I have a search like this:
index= foo earliest=-3d |rex field=summary "(?{.*)" | spath input=json_data |stats count by Version | search Version < 30401942 |sort -Version.
it reads about 2.5 million events approximately, but it takes like 25 seconds to finish. Is this a normal time response for that amount of logs? is there any configuration in Splunk that i should check to improve performance? I'm quite new with Splunk.
thank you!
Hi guillecasco,
the first check you have to do is to verify throughput of your disks using tools like Bonnie++ and verify if it's higher or less that the required 800 iops.
Bye.
Giuseppe
You can improve the performance by 10 X times by using Splunk meta data fields. I can help you in that please contact me in fiverr or Email (hurdlej1@gmail.com)

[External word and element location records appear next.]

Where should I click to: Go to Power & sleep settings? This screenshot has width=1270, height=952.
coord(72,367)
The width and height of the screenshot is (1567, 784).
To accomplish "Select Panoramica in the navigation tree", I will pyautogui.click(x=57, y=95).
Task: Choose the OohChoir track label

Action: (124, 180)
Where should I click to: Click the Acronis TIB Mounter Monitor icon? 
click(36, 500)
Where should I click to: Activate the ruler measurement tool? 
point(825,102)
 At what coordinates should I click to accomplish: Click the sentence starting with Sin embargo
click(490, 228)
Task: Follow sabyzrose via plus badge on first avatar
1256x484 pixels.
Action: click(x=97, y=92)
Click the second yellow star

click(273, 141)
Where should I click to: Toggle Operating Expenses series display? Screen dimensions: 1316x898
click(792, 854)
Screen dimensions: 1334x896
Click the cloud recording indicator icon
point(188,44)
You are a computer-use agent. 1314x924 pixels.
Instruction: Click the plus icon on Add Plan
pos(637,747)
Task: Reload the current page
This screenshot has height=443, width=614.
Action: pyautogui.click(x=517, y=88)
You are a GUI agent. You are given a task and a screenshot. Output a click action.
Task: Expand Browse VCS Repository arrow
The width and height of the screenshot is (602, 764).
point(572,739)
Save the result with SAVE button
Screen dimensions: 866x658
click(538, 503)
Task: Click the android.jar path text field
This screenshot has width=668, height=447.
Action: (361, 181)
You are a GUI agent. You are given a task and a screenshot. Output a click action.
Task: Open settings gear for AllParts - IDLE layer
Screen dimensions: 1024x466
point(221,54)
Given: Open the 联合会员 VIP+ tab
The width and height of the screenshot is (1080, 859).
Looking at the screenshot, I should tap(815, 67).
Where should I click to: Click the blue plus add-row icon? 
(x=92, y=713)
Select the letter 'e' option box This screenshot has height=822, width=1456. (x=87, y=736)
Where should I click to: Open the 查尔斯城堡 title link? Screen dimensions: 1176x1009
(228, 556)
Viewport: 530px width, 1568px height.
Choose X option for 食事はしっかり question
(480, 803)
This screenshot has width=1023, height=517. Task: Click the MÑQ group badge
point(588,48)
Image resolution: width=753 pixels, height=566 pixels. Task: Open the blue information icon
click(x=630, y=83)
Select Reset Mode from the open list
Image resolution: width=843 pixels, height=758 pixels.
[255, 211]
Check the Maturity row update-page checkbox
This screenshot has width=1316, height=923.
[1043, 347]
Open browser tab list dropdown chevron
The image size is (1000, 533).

https://www.fiverr.com/s2/affc9b7a8a
https://www.fiverr.com/s2/608e8ed73f?utm_source=CopyLink_Mobile
If you want to help just post here an answer so every splunk user looking for something similar will be able to find it.
In splunk, get rid of everything you don't need at the earliest possible time. In this case, I believe the only field you need out of the events is summary.
Therefore, you can add "| fields summary" as your first command after the initial search, and the search will speed up quite a bit.
Also, richgalloway's suggestion to eliminate version values you don't care about before the stats command is a good one.
Here is a recode you can try, and after that, there is a a description of my assumptions.
index= foo earliest=-3d summary=*
| fields summary
| rex field=summary "(?<json_data>{.*)"
| spath input=json_data
| fields Version
| search Version < 30401942
| stats count by Version
| sort 0 -Version.
The above recode should be significantly faster, based upon this interpretation of your original code -
NOTE - You can also speed it up a bit more if you know the exact path to the version data you are looking at, rather than having spath extract all information from the json when you only need the version.
edited to use sort 0 rather than sort in case more than 100 Version values were returned.
updated version
to Version
in the fields
command.
Hi guillecasco,
the first check you have to do is to verify throughput of your disks using tools like Bonnie++ and verify if it's higher or less that the required 800 iops.
Bye.
Giuseppe
I can offer some generic suggestions for improving performance.
Make your base search as specific as possible. Include everything you know about the events you want.
Narrow the time window as much as you can. Do you really need 3 days of data?
Consider moving the "search Version < 30401942" command to the left. This should reduce the number of events that are read/processed.
Examine the job inspector for insight into where time is being spent on your search.
Consider spreading your data across more indexers.
Also, perhaps we can improve on the field extraction regex? Instead of using .* what exactly are you trying to extract? Word characters only? Digits?